WASHINGTON, Sept. 2, 2015 - Not unlike the long-term laboratory and field successes in improving corn and soybeans, American scientists, sugar cooperatives, seed companies, farmers and others have been steadily adding magic for a half century to sugar beets and the techniques in growing them. 

Crop yield is one good measure of how well they’re doing. So let’s go to the numbers. The 2015 U.S. average corn yield is projected at a near-record 169 bushels per acre, up 42 percent since 1990, while the soybean yield is seen at 47 bushels, up 38 percent since then. This fall’s sugar beets, meanwhile, are pegged by USDA at 30 tons per acre. That’s up 50 percent since 1990, yet more in terms of sugar per acre. That’s because the beets’ sugar content, in annual statewide averages, has edged up to 17-19 percent from 16-17 percent in the early 1990s. So, tally sugar beets for about a 55 percent rise in output of refined sugar per acre.

The mounting yields have let U.S. farmers keep upping their output even though harvesting fewer and fewer acres:  ​about 1.1 million acres this fall, down from 1.4 million in 2000. This is largely because​ U.S. sugar beet and cane​ growers face mounting market pressure from sugar imports and must limit their output to national marketing quotas. The beet growers contract their crops to processing cooperatives and target their production to the processing plants’ capacity.
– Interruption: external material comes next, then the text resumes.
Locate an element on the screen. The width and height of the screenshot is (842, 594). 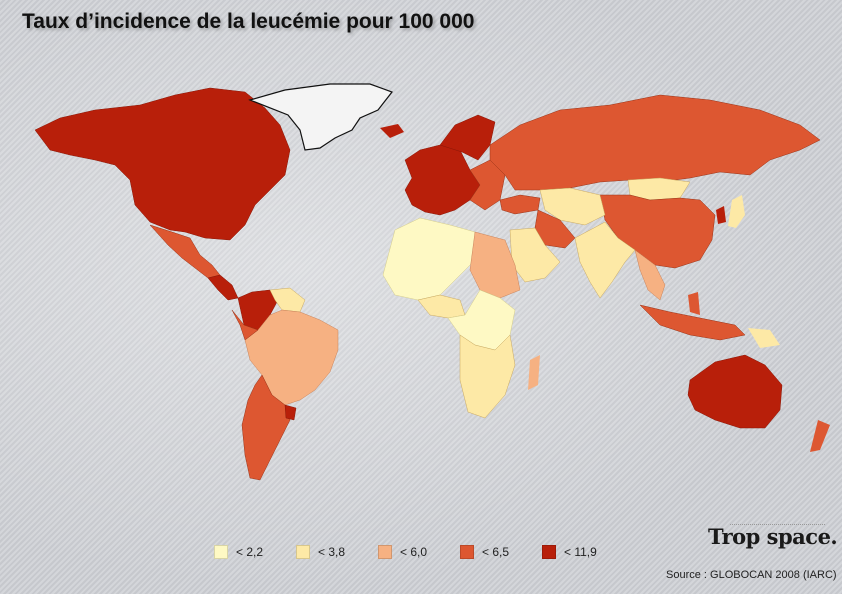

Cane growers, who are projected to account for 43 percent of U.S. production in the year ahead, also limit their output.

In eastern Michigan, Paul Pfenninger, agriculture vice president for Michigan Sugar Company, projects the harvest now under way will average a record 31.15 tons an acre, and he expects the sugar content will hit “19 percent, or over 19 percent . . . for the majority of our crop,” which is harvested in October and early November.

Pfenninger details a fistful of reasons that beet yields keep climbing. Since the 1960s, USDA Agricultural Research Service (ARS) personnel have been working with beet germplasm and the pathogens that attack beets, sending new strains and findings on improved growth and disease resistance to seed companies, state university researchers and others to improve beet seeds.

Kimberly Webb, a plant pathologist at the ARS station in Fort Collins, Colorado, summarizes her research as working “to better understand how plant diseases occur in the field and how they interact with sugar beets.” She is focusing on fusarium yellow, which thrives in beet roots and clogs the plants’ vessels.

Meanwhile, a plant breeder at the Fort Collins site is improving beet germplasm to resist the virulent cercospora leaf spot fungus, and scientists in ARS stations in Kimberly, Idaho; Fargo, North Dakota, and elsewhere are working with beet germplasm to improve other traits.

In Michigan, Pfenninger says plant experts in his co-op’s own nurseries, too, work to strengthen resistance to diseases. He says that the beet growers’ buyout of two sugar companies about a dozen years ago to form MSC, a consolidated cooperative that processes a billion pounds of sugar annually, “opened doors and avenues for us” to improve breeding, planting and raising the crop, transporting and storing it, processing it and more.

Production gains for MSC members include countless advancements in field equipment and farming practices, he says. Simply narrowing the space between rows from 30 inches to 20-22 inches boosts a field’s beet population per acre substantially, for example. And the arrival of glyphosate-tolerant varieties about eight years ago means what had been the typical eight to 10 passages of cultivating and spraying equipment over the field each year is now often just two passes to spray the broad-spectrum weed killer, reducing operating costs and damage to beets.

But Pfenninger and Brian Ingulsrud, the agricultural vice president for American Crystal Sugar Co. in Minnesota and North Dakota, say the foremost enhancements for sugar beets have been with seeds – including the genetics, seed treatments and how they are put into the soil. For decades, perhaps the biggest challenge in growing beets was in the emergence stage: in germination and the start of vigorous seedlings. “The seed companies have done a terrific job in seed treatments” that enhance germination, protect seeds from soil-borne diseases and insects, and speed early growth, Ingulsrud says.

And on the farm, “We have to credit the growers and their preparation of the seed bed,” Ingulsrud says, because soil conditions are so important to a beet’s strong start. Just as critical, he says, are the many improvements in planters, allowing seeds to be placed uniformly, at the proper depths and with the proper covering. Several such planter design improvements have made a difference, he believes.